The building also features rain and condensation water harvesting, a process able to pull 24,000 gallons of water from the air during a dry August 2006. “There aren't a lot of retail applications anywhere that do rain harvesting,” Ritchie adds.
Developers get in on the act
The Fairlane Green project, the first phase of which is a 450,000 sq. ft. power center in Allen Park, Mich., is an early example of multi-tenant green retail development. The project, developed by Irving, Texas-based Archon Group, a Goldman Sachs Group subsidiary, opened in late 2005 and received a gold-level LEED certification — the second highest rating — the following year.
Besides attracting attention as a green development, it has also attracted retailers such as Target, Barnes & Noble, T.J. Maxx and Old Navy.
Fairlane Green sits atop a former 243-acre industrial landfill owned by automaker Ford, whose real estate division, Ford Land, oversaw site remediation and the initiation of the green retail project.
The design features a highly reflective roof, energy-conserving HVAC systems, and landscape features such as an irrigation system that uses rainwater.
“One of Ford's priorities is building green, and this is a prime example of it,” says Lance Taylor, development manager with Archon Group. The automaker sold surface rights of the site to Archon to facilitate the retail development, and specified that it incorporate green building design.
A municipal mandate was the spur for another green shopping center, one that is part of the mixed-use 550,000 sq. ft. Promenade at Lyons in Coconut Creek, Fla. New York-based Brown Hill Development broke ground on the 23-acre project in May. When it is completed in 2008, it will be LEED-certified.
“Initially, the city asked whether the project could be LEED-certified, and then it grew into a requirement,” says Dale E. Scott, senior vice president with Boca Raton-based Sikon Construction Corp., the contractor on the project. “But it wasn't a surprise. Municipal governments are becoming a strong driver in green development.”
Some developers believe the cost to build green still outweighs the benefits. A report by PricewaterhouseCoopers and the Washington, D.C.-based Urban Land Institute concludes otherwise. While green buildings cost 10% more to construct, they generate energy savings up to 35%, according to the report.
But much of the cost has to do with retrofitting older structures.
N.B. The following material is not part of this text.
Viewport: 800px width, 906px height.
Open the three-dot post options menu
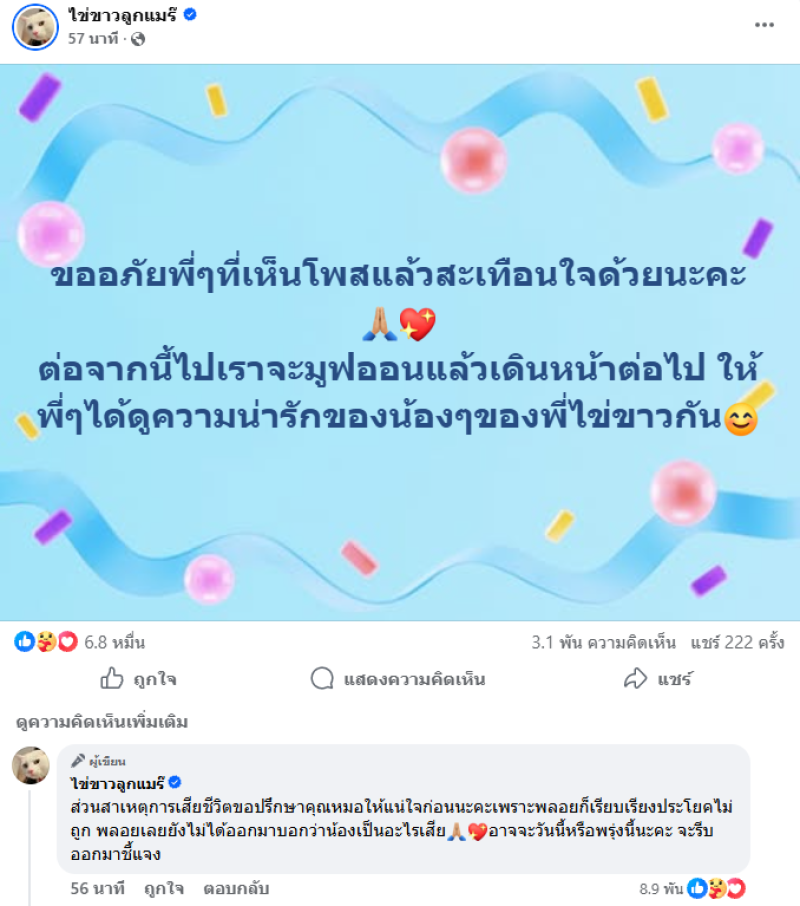pyautogui.click(x=764, y=25)
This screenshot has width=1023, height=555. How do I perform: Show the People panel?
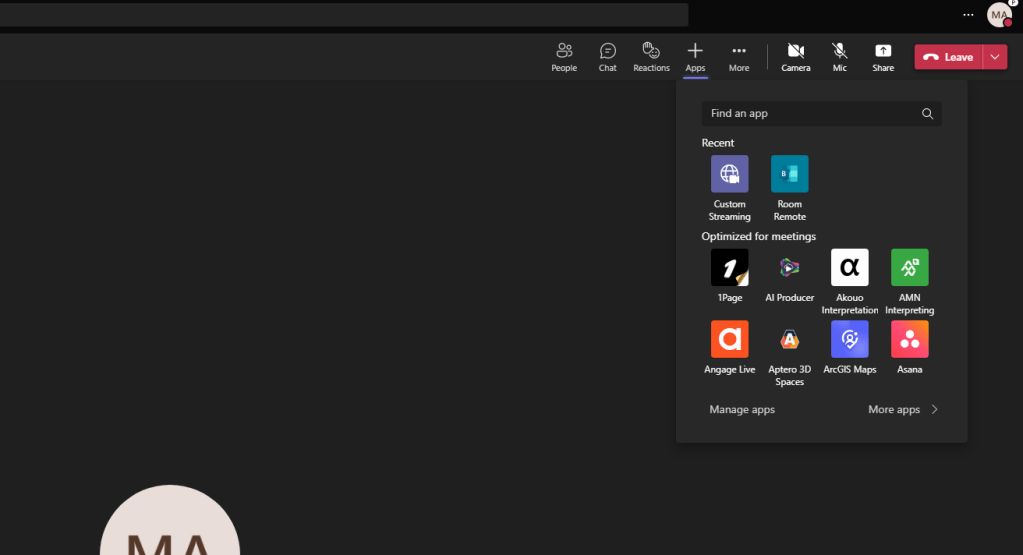(564, 56)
The green movement could put older buildings in a bind because retrofitting can be very expensive, according to the report.
“Buildings will be obsolete if they don't upgrade,” according to the report. “It's the equivalent of what happened in the 1980s, when fiber optics became necessary for running newfangled computer systems and telecommunications.”
Taylor also explains that timing is a critical factor when adding up the costs of green building design. “Since projects vary so much, it's hard to give an exact number,” he says, “but if the architects and engineers are involved early in a project, green design isn't that much more expensive.”
Dees Stribling is a Chicago-based writer.